The Heart Failure Association (HFA) of the European Society of Cardiology (ESC) is calling for global policy change relating to heart failure. An international white paper, Heart failure: preventing disease and death worldwide, was published in May 2014.
Approximately 15 million people are living with heart failure in Europe (1), and 26 million worldwide(2). The outlook is poor: survival rates are worse than those for bowel, breast or prostate cancer, and the illness imposes a huge burden on patients, caregivers and healthcare systems. Heart failure accounts for around 1-2% of the total healthcare budget in developed countries (3).

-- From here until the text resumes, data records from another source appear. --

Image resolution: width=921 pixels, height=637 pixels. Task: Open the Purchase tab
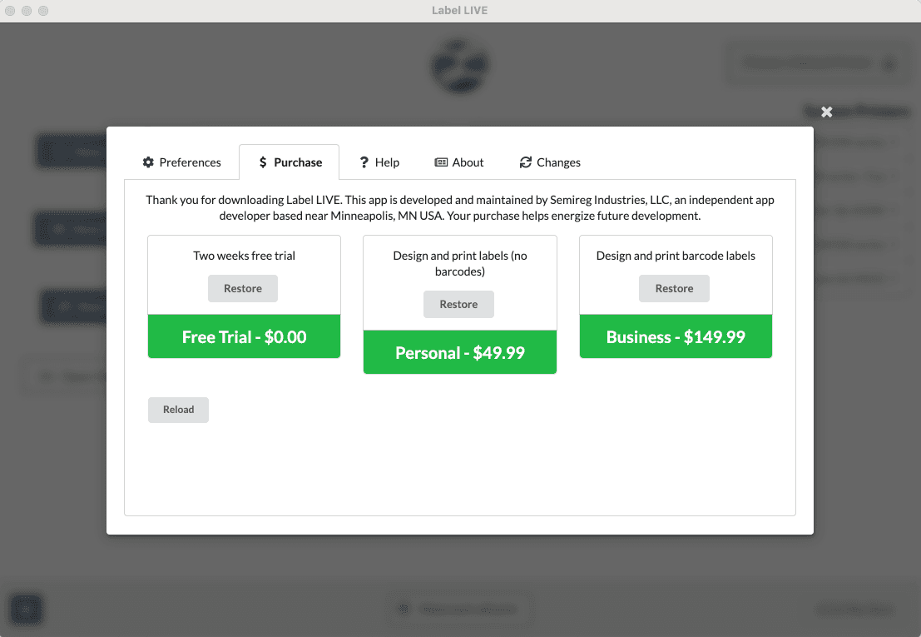coord(290,162)
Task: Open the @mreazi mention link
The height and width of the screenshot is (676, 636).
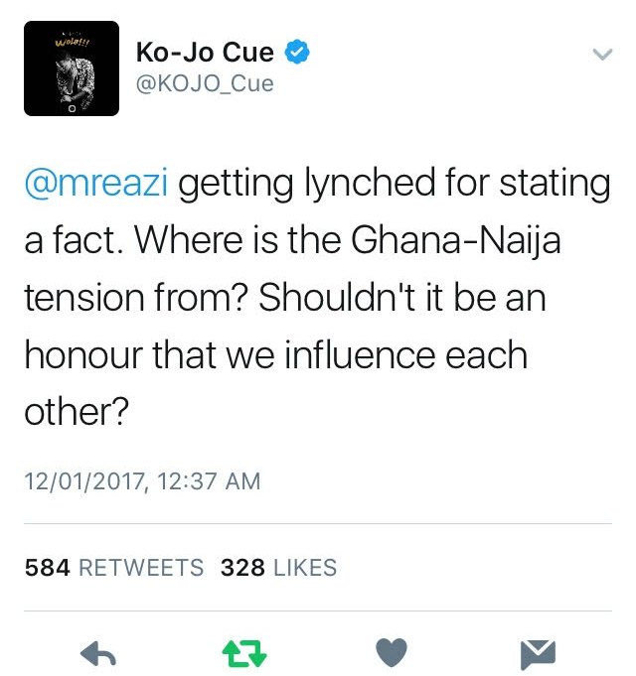Action: [96, 183]
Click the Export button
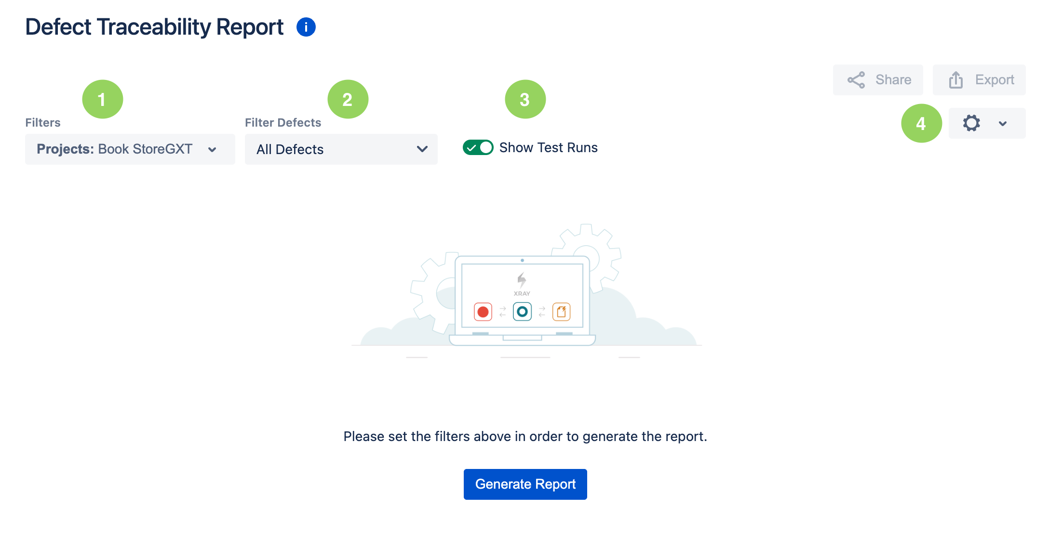 pyautogui.click(x=979, y=80)
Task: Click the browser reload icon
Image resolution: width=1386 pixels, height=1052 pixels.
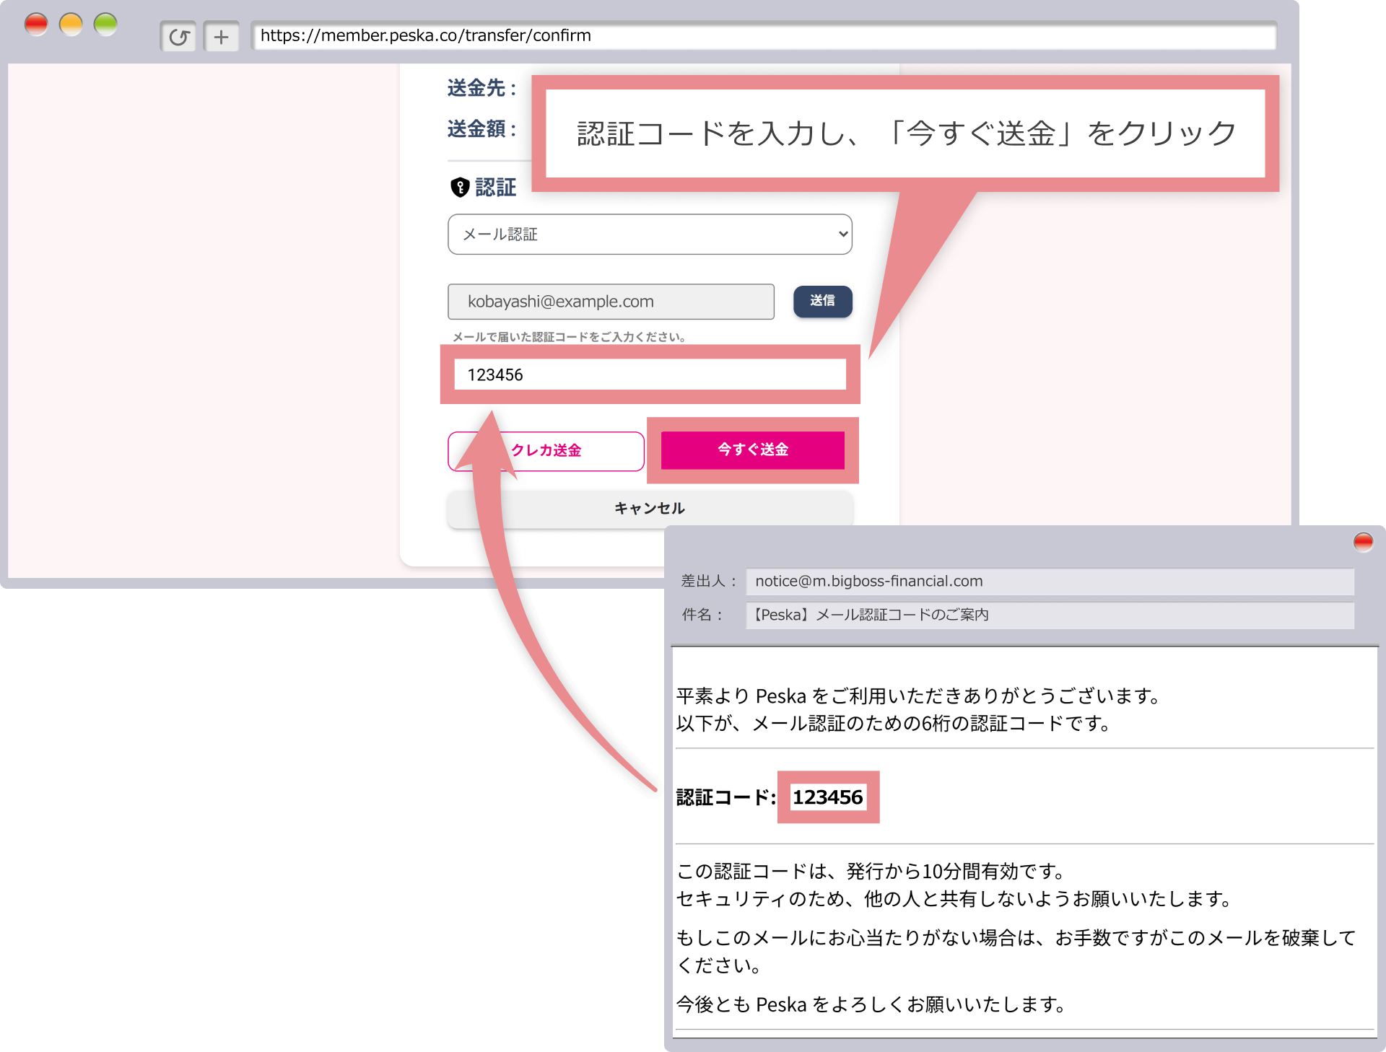Action: click(178, 37)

In Germany alone, the total medical costs attributable to the disease were nearly -3 billion in 2006 (3). In the coming decades, the global rise of ageing populations and detrimental lifestyle changes could more than double the demands on healthcare systems in some countries(4). This represents a burgeoning health and economic crisis which must be addressed.
Awareness of the disease is alarmingly poor among the general public and healthcare professionals alike, resulting in many unnecessary premature deaths. "Although there is no cure, heart failure can be prevented, and most patients can be treated effectively to improve quality of life and survival," stressed Professor Stefan Anker, President of the HFA. "People need to recognise the symptoms of heart failure to help increase the opportunities for prevention," added Professor Piotr Ponikowski, Past President of the HFA. "Policy initiatives that prioritise heart failure prevention and champion equity of care for all would ease the strain on global healthcare systems and improve outcomes for patients."

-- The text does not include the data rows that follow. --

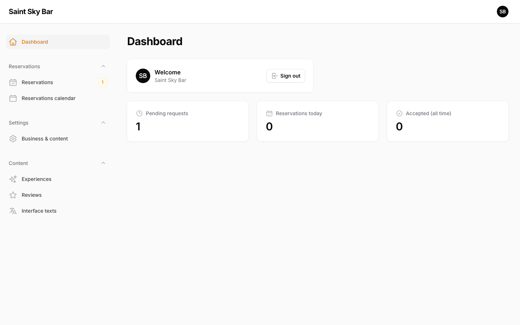Viewport: 520px width, 325px height.
Task: Open the Reviews page
Action: coord(58,195)
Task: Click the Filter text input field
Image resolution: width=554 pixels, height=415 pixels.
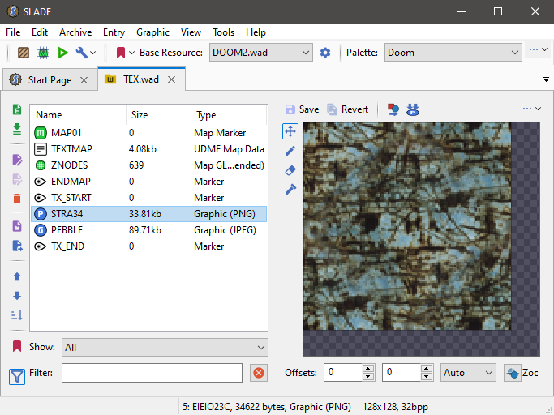Action: point(152,373)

Heart failure: preventing disease and death worldwide has been developed as part of the Global Heart Failure Awareness Programme initiated by the HFA of the ESC. Written by a distinguished author group led by Professor Piotr Ponikowski (Wrocław, Poland) and including Professor Stefan Anker (Berlin, Germany) and Professor Gerasimos Filippatos (Athens, Greece), its aim is to raise awareness of heart failure across Europe and beyond.
The white paper examines the worldwide burden of heart failure and highlights the challenges of dealing with the disease, with a clear Call to Action for policy-makers. The evidence-based recommendations for policy change include:
- Promoting heart failure prevention through public awareness programmes.
- Improving heart failure awareness among healthcare professionals through the use of programmes to increase knowledge about the prevention, diagnosis, treatment and long-term management of heart failure.
- Ensuring equity of care for all patients with heart failure.
- Supporting and empowering patients and their caregivers to engage proactively in long-term care.
- Promoting heart failure research.
Implementation of such initiatives at local, national and international levels has the potential to reduce deaths from heart failure and to improve quality of life for patients worldwide.